**WHAT THIS TASK INVOLVES:**
Please copy the passage on St. Ignatius of Antioch below word for word, from "The city of" to "very important letters.".

TEXT PASSAGE section start

Wednesday, October 17, 2012

The Medicine of Immortality

Today is the feast day of St. Ignatius of Antioch, a prominent figure in the history of the Early Catholic Church. As Bishop of Antioch and one of the Early Church Fathers, Ignatius provided a glimpse into the life of a martyr, and he also spoke on the teachings of the Catholic Church when it was still in its infancy.

 The city of Antioch was an epicenter of important events in the history of Catholic church. This is the location where the followers of Jesus were called Christian for the first time. This is also first center of outreach to Gentiles and the city where Paul and Barnabas set out on their missionary journeys.

Not much is known about the life of St. Ignatius, but his writings affirmed the values that live on in the Church today. During the reign of Trajan, a persecution broke out in Syria, and Ignatius, being the leader of the capital city, was apprehended and martyred because of his faith. While Ignatius was being transported to Italy for his official martyrdom, he wrote seven very important letters.

Ignatius was centuries ahead of his time, writing on issues that were not resolved until the First Council of Nicaea, which took place 200 years after his death. One such issue is the identity of Jesus Christ. Ignatius taught that Jesus is eternal, above all time and creation, truly God in the fullest sense.

During Ignatius's time, there were heretics called Docetists, who taught that Jesus was not human, but, instead, his body was merely an illusion. Therefore, they also believed that his death was not real but an appearance. Ignatius shot down these lies, and defended Jesus's humanity. While accomplishing this, Ignatius also describes the Early Church's understanding of the Eucharist, which he called "the medicine of immortality." He explained that the Eucharist is at the center of Christianity, one of the most important beliefs in Catholicism. Ignatius did not stop with establishing beliefs of the Church, he also spoke on the nature and the structure of the Church, acknowledging the necessity of hierarchical organization in the Church.

And if none of this exemplifies how amazing Ignatius was, he called the universal assembly of Christians "the Catholic Church," which is one of the very first instances of the phrase in surviving Christian literature. St. Ignatius of Antioch was a great man, who gave his life to laying the foundation of Catholic doctrine, and, today, we celebrate his extraordinary life.

“Christianity is greatest when it is hated by the world.”

TEXT PASSAGE section end
DATA SHOWN section start

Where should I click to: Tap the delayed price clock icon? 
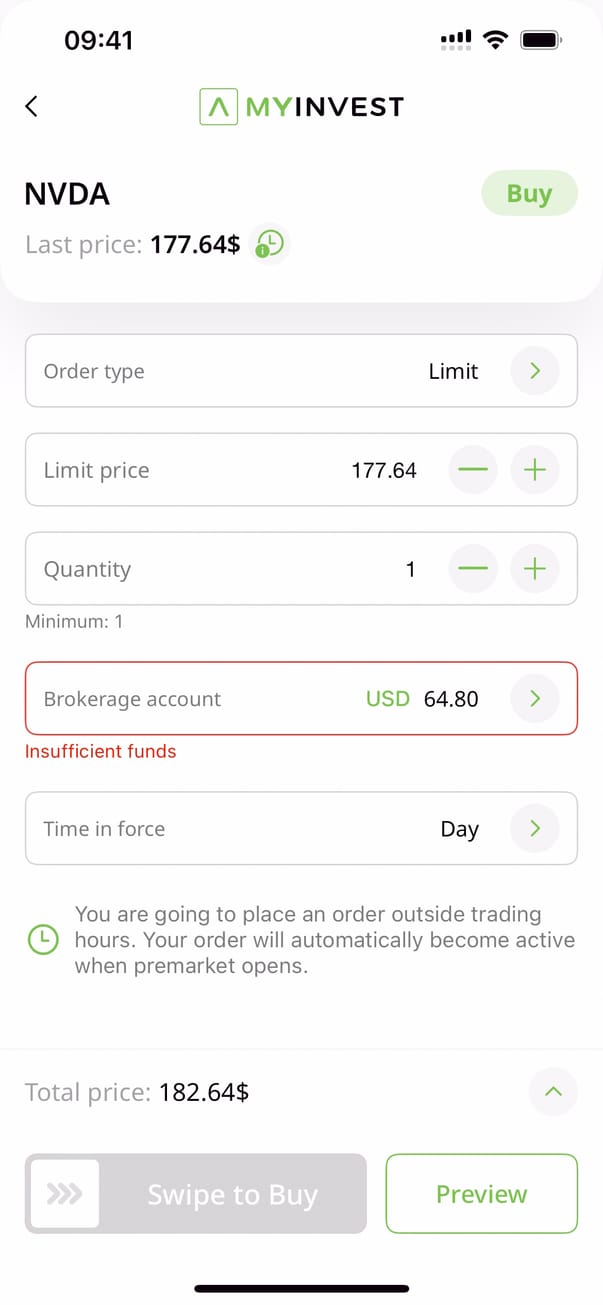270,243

DATA SHOWN section end
DATA SHOWN section start

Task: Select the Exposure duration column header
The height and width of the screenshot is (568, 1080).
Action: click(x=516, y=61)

DATA SHOWN section end
DATA SHOWN section start

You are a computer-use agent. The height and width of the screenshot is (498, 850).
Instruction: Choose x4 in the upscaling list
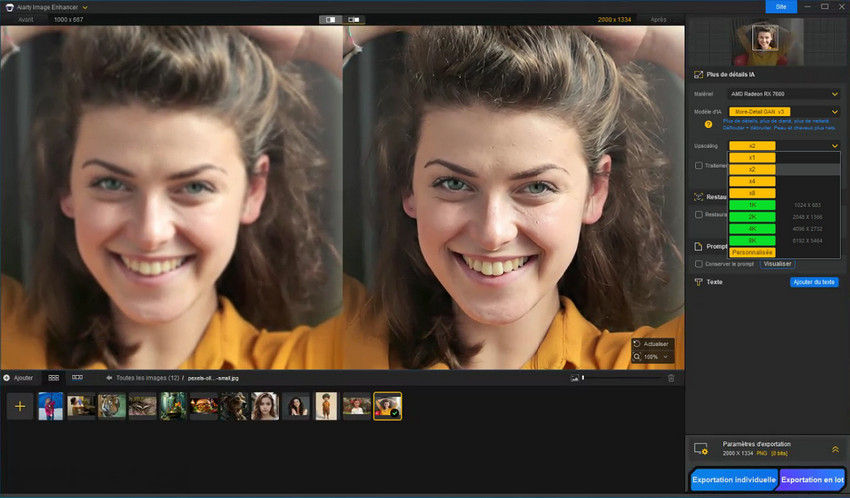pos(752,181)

DATA SHOWN section end

**ANSWER SECTION:**
The city of Antioch was an epicenter of important events in the history of Catholic church. This is the location where the followers of Jesus were called Christian for the first time. This is also first center of outreach to Gentiles and the city where Paul and Barnabas set out on their missionary journeys.

Not much is known about the life of St. Ignatius, but his writings affirmed the values that live on in the Church today. During the reign of Trajan, a persecution broke out in Syria, and Ignatius, being the leader of the capital city, was apprehended and martyred because of his faith. While Ignatius was being transported to Italy for his official martyrdom, he wrote seven very important letters.